Entries from a pointing dataset:
-=-=-=-=-

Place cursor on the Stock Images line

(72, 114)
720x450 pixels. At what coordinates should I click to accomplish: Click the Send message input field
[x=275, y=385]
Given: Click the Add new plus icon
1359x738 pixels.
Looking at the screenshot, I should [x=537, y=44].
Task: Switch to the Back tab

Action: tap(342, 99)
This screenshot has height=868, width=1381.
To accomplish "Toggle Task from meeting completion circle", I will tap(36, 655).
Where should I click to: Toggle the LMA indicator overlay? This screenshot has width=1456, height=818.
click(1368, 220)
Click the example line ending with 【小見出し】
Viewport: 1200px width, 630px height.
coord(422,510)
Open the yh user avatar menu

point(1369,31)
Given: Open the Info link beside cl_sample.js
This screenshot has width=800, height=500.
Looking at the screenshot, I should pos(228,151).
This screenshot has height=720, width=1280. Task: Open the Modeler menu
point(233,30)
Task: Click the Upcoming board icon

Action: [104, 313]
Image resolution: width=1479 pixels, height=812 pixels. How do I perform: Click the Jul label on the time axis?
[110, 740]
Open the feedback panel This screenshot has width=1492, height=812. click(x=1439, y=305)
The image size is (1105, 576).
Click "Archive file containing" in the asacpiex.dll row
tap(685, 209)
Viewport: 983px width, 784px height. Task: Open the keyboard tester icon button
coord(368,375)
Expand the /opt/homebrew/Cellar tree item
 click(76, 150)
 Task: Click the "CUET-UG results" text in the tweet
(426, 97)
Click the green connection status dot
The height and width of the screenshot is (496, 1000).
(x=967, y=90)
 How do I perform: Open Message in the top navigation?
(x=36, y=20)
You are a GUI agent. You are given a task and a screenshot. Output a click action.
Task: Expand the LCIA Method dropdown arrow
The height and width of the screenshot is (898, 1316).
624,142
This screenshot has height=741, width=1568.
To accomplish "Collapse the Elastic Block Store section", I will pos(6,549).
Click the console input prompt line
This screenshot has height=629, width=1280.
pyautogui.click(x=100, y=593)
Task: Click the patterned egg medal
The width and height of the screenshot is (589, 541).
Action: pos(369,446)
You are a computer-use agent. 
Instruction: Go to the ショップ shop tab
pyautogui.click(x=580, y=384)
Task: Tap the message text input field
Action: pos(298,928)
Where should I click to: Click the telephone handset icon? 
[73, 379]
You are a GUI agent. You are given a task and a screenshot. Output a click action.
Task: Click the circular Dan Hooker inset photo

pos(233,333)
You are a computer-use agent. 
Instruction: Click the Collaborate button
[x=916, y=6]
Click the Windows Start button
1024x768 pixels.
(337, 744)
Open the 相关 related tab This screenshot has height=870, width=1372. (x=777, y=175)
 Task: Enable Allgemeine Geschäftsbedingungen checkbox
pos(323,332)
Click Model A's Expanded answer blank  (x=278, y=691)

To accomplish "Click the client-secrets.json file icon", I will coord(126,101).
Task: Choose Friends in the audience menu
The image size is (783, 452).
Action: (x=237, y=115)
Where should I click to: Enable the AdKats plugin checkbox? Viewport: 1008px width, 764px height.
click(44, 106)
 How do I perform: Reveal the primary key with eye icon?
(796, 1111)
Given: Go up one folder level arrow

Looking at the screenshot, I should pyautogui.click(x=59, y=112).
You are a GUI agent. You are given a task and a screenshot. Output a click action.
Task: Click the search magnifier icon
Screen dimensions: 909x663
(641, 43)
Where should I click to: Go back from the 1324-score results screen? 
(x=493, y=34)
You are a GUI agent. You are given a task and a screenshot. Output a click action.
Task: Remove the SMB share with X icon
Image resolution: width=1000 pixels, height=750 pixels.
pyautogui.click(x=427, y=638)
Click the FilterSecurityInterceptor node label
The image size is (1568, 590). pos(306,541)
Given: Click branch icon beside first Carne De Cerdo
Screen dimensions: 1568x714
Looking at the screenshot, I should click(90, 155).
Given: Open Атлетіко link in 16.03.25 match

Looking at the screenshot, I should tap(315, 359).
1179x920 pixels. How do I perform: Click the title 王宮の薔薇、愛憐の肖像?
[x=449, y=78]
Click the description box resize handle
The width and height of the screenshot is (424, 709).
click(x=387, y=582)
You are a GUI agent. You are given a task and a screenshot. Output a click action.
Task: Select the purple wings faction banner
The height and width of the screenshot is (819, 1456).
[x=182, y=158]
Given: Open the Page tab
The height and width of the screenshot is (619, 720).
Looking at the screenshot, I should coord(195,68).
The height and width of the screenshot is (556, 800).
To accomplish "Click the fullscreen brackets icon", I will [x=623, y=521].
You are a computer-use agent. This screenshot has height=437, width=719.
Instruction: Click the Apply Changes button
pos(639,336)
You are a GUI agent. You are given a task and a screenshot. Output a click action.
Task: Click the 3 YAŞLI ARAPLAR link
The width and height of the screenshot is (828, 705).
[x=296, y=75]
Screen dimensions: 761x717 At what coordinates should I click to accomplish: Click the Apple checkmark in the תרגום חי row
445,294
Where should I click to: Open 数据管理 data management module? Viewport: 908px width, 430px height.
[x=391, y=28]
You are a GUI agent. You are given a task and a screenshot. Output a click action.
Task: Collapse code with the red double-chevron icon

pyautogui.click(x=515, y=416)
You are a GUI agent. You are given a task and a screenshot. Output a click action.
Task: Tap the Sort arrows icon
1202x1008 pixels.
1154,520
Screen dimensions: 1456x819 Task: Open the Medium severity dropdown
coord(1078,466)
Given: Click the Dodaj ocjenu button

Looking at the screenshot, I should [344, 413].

-=-=-=-=-

Copy out every line of the entries above with no changes at all.

Place cursor on the Stock Images line

(72, 114)
720x450 pixels. At what coordinates should I click to accomplish: Click the Send message input field
[x=275, y=385]
Given: Click the Add new plus icon
1359x738 pixels.
Looking at the screenshot, I should [x=537, y=44].
Task: Switch to the Back tab

Action: tap(342, 99)
This screenshot has height=868, width=1381.
To accomplish "Toggle Task from meeting completion circle", I will tap(36, 655).
Where should I click to: Toggle the LMA indicator overlay? This screenshot has width=1456, height=818.
click(1368, 220)
Click the example line ending with 【小見出し】
Viewport: 1200px width, 630px height.
coord(422,510)
Open the yh user avatar menu

point(1369,31)
Given: Open the Info link beside cl_sample.js
This screenshot has width=800, height=500.
Looking at the screenshot, I should pos(228,151).
This screenshot has height=720, width=1280. Task: Open the Modeler menu
point(233,30)
Task: Click the Upcoming board icon

Action: [104, 313]
Image resolution: width=1479 pixels, height=812 pixels. How do I perform: Click the Jul label on the time axis?
[110, 740]
Open the feedback panel This screenshot has width=1492, height=812. click(x=1439, y=305)
The image size is (1105, 576).
Click "Archive file containing" in the asacpiex.dll row
tap(685, 209)
Viewport: 983px width, 784px height. Task: Open the keyboard tester icon button
coord(368,375)
Expand the /opt/homebrew/Cellar tree item
 click(76, 150)
 Task: Click the "CUET-UG results" text in the tweet
(426, 97)
Click the green connection status dot
The height and width of the screenshot is (496, 1000).
(x=967, y=90)
 How do I perform: Open Message in the top navigation?
(x=36, y=20)
You are a GUI agent. You are given a task and a screenshot. Output a click action.
Task: Expand the LCIA Method dropdown arrow
The height and width of the screenshot is (898, 1316).
624,142
This screenshot has height=741, width=1568.
To accomplish "Collapse the Elastic Block Store section", I will pos(6,549).
Click the console input prompt line
This screenshot has height=629, width=1280.
pyautogui.click(x=100, y=593)
Task: Click the patterned egg medal
The width and height of the screenshot is (589, 541).
Action: pos(369,446)
You are a computer-use agent. 
Instruction: Go to the ショップ shop tab
pyautogui.click(x=580, y=384)
Task: Tap the message text input field
Action: pos(298,928)
Where should I click to: Click the telephone handset icon? 
[73, 379]
You are a GUI agent. You are given a task and a screenshot. Output a click action.
Task: Click the circular Dan Hooker inset photo

pos(233,333)
You are a computer-use agent. 
Instruction: Click the Collaborate button
[x=916, y=6]
Click the Windows Start button
1024x768 pixels.
(337, 744)
Open the 相关 related tab This screenshot has height=870, width=1372. (x=777, y=175)
 Task: Enable Allgemeine Geschäftsbedingungen checkbox
pos(323,332)
Click Model A's Expanded answer blank  (x=278, y=691)

To accomplish "Click the client-secrets.json file icon", I will coord(126,101).
Task: Choose Friends in the audience menu
The image size is (783, 452).
Action: (x=237, y=115)
Where should I click to: Enable the AdKats plugin checkbox? Viewport: 1008px width, 764px height.
click(44, 106)
 How do I perform: Reveal the primary key with eye icon?
(796, 1111)
Given: Go up one folder level arrow

Looking at the screenshot, I should pyautogui.click(x=59, y=112).
You are a GUI agent. You are given a task and a screenshot. Output a click action.
Task: Click the search magnifier icon
Screen dimensions: 909x663
(641, 43)
Where should I click to: Go back from the 1324-score results screen? 
(x=493, y=34)
You are a GUI agent. You are given a task and a screenshot. Output a click action.
Task: Remove the SMB share with X icon
Image resolution: width=1000 pixels, height=750 pixels.
pyautogui.click(x=427, y=638)
Click the FilterSecurityInterceptor node label
The image size is (1568, 590). pos(306,541)
Given: Click branch icon beside first Carne De Cerdo
Screen dimensions: 1568x714
Looking at the screenshot, I should click(90, 155).
Given: Open Атлетіко link in 16.03.25 match

Looking at the screenshot, I should tap(315, 359).
1179x920 pixels. How do I perform: Click the title 王宮の薔薇、愛憐の肖像?
[x=449, y=78]
Click the description box resize handle
The width and height of the screenshot is (424, 709).
click(x=387, y=582)
You are a GUI agent. You are given a task and a screenshot. Output a click action.
Task: Select the purple wings faction banner
The height and width of the screenshot is (819, 1456).
[x=182, y=158]
Given: Open the Page tab
The height and width of the screenshot is (619, 720).
Looking at the screenshot, I should coord(195,68).
The height and width of the screenshot is (556, 800).
To accomplish "Click the fullscreen brackets icon", I will [x=623, y=521].
You are a computer-use agent. This screenshot has height=437, width=719.
Instruction: Click the Apply Changes button
pos(639,336)
You are a GUI agent. You are given a task and a screenshot. Output a click action.
Task: Click the 3 YAŞLI ARAPLAR link
The width and height of the screenshot is (828, 705).
[x=296, y=75]
Screen dimensions: 761x717 At what coordinates should I click to accomplish: Click the Apple checkmark in the תרגום חי row
445,294
Where should I click to: Open 数据管理 data management module? Viewport: 908px width, 430px height.
[x=391, y=28]
You are a GUI agent. You are given a task and a screenshot. Output a click action.
Task: Collapse code with the red double-chevron icon

pyautogui.click(x=515, y=416)
You are a GUI agent. You are given a task and a screenshot. Output a click action.
Task: Tap the Sort arrows icon
1202x1008 pixels.
1154,520
Screen dimensions: 1456x819 Task: Open the Medium severity dropdown
coord(1078,466)
Given: Click the Dodaj ocjenu button

Looking at the screenshot, I should [344, 413].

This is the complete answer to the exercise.